# EXERCISE TEXT:
By guest blogger Nia Gibson, Coordinator of Education for Sustainable Development Programs, Toronto Zoo

The Rouge river valley has been the crux of many local conservation “eureka!” moments, including the conception of the Ontario BioBlitz project! In 2012 over 225 people came together in what is now the new Rouge Urban National Park to build a biodiversity snapshot of the area, with more than 1,400 species observed. By far the most significant discovery of the 2012 event was the observation of a black purse-web spider, Ontario’s only relative of the tarantula and a species never before seen in the Toronto area! Arachnid experts were excited and amazed at the discovery, and the Ontario Bioblitz allowed their passion to be shared with a whole community of professional and amateur naturalists alike.

A pair of photos, showing a close up top and bottom view of a black purse-web spider

The Ontario Bioblitz program creates a unique opportunity where experts can engage and interact not only with each other, but with the general public to inspire messages of biodiversity conservation in the next generation. It also allows for access to areas that have never seen dedicated biological inventories take place. A follow up Bioblitz in the Rouge increased the confirmed count to more than 1,700 species, despite many areas having been surveyed during the Bioblitz the year before. Imagine what you can find in areas that we have only been given recent access to? The Ontario Bioblitz has been all over the GTA, making significant strides in the knowledge of local biodiversity, but there is still more to learn.

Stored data
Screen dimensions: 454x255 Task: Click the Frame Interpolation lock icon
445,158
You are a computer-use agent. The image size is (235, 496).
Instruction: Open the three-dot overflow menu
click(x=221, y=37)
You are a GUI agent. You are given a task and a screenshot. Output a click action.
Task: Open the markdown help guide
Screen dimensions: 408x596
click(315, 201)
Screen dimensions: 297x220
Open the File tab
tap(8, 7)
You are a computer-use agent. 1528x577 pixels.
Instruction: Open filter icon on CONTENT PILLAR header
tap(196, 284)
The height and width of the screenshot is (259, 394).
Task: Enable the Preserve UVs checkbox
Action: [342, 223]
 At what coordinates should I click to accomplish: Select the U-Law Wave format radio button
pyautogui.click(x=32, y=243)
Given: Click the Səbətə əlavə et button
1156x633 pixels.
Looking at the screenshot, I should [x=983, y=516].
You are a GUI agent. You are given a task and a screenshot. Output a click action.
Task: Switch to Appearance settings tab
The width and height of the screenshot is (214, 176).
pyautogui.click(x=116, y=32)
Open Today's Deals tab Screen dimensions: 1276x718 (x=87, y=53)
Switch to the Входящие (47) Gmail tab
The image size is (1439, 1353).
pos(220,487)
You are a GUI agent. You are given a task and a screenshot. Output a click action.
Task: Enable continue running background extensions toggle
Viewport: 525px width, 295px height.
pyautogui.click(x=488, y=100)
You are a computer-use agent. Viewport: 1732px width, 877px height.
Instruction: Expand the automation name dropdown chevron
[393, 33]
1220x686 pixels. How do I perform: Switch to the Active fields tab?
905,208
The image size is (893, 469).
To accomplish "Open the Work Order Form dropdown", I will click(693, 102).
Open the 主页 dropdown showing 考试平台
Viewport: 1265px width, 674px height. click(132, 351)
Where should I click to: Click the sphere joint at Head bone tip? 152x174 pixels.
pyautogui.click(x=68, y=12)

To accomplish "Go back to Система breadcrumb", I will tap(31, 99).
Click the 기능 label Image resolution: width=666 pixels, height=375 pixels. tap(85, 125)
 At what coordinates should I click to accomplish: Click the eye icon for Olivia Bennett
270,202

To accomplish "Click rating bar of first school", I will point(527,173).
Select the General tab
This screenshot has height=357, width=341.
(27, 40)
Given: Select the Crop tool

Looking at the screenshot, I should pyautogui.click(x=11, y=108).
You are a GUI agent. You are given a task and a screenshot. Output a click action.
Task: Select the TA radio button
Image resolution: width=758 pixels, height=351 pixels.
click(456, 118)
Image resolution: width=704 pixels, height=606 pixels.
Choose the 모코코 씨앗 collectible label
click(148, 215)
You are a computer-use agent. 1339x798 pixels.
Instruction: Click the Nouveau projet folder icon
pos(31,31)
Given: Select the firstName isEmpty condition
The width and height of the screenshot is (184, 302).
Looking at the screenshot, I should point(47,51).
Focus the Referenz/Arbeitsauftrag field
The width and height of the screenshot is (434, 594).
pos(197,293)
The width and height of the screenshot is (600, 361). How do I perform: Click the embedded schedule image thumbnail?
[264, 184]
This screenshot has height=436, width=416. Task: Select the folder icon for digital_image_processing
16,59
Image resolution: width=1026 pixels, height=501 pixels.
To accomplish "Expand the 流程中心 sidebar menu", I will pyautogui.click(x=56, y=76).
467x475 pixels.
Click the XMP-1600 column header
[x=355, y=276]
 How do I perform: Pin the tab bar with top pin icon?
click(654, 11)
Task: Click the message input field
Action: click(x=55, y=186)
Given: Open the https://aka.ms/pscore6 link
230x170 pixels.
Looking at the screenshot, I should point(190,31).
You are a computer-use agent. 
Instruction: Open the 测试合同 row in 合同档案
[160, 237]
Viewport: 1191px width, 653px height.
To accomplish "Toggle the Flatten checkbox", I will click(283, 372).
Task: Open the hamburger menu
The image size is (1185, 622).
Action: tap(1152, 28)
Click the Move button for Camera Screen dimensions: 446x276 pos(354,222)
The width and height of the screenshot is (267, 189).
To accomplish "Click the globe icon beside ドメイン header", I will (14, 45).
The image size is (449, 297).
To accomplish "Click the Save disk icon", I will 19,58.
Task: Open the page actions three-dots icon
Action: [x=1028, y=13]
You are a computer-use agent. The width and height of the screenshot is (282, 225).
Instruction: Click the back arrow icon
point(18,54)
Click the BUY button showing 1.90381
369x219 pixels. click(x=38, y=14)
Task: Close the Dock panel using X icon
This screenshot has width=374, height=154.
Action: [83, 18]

# TASKS FOR THIS EXERCISE:
• a. Rewrite the paragraph of the BioBlitz post that begins "The Ontario Bioblitz program creates" as a short bulleted list, keeping its main facts.
• b. Based on the BioBlitz post, answer yes or no for each statement and quote the deciding words: (i) More than 1,400 species were observed at the 2012 event. (ii) The black purse-web spider had been seen in the Toronto area before 2012. (iii) The follow-up Bioblitz in the Rouge confirmed more than 1,700 species.
• c. According to the BioBlitz post, how many people came together for the 2012 event?

# OUTPUTS IN ORDER:
• a.
- Lets experts interact with each other and with the general public to inspire biodiversity conservation in the next generation.
- Gives access to areas that have never had dedicated biological inventories.
- A follow-up Bioblitz in the Rouge raised the confirmed count to more than 1,700 species, even though many areas had been surveyed the year before.
- Has been held all over the GTA and has added greatly to knowledge of local biodiversity, though there is still more to learn.

• b.
(i) Yes: "with more than 1,400 species observed."
(ii) No: "a species never before seen in the Toronto area!"
(iii) Yes: "A follow up Bioblitz in the Rouge increased the confirmed count to more than 1,700 species"

• c. Over 225 people.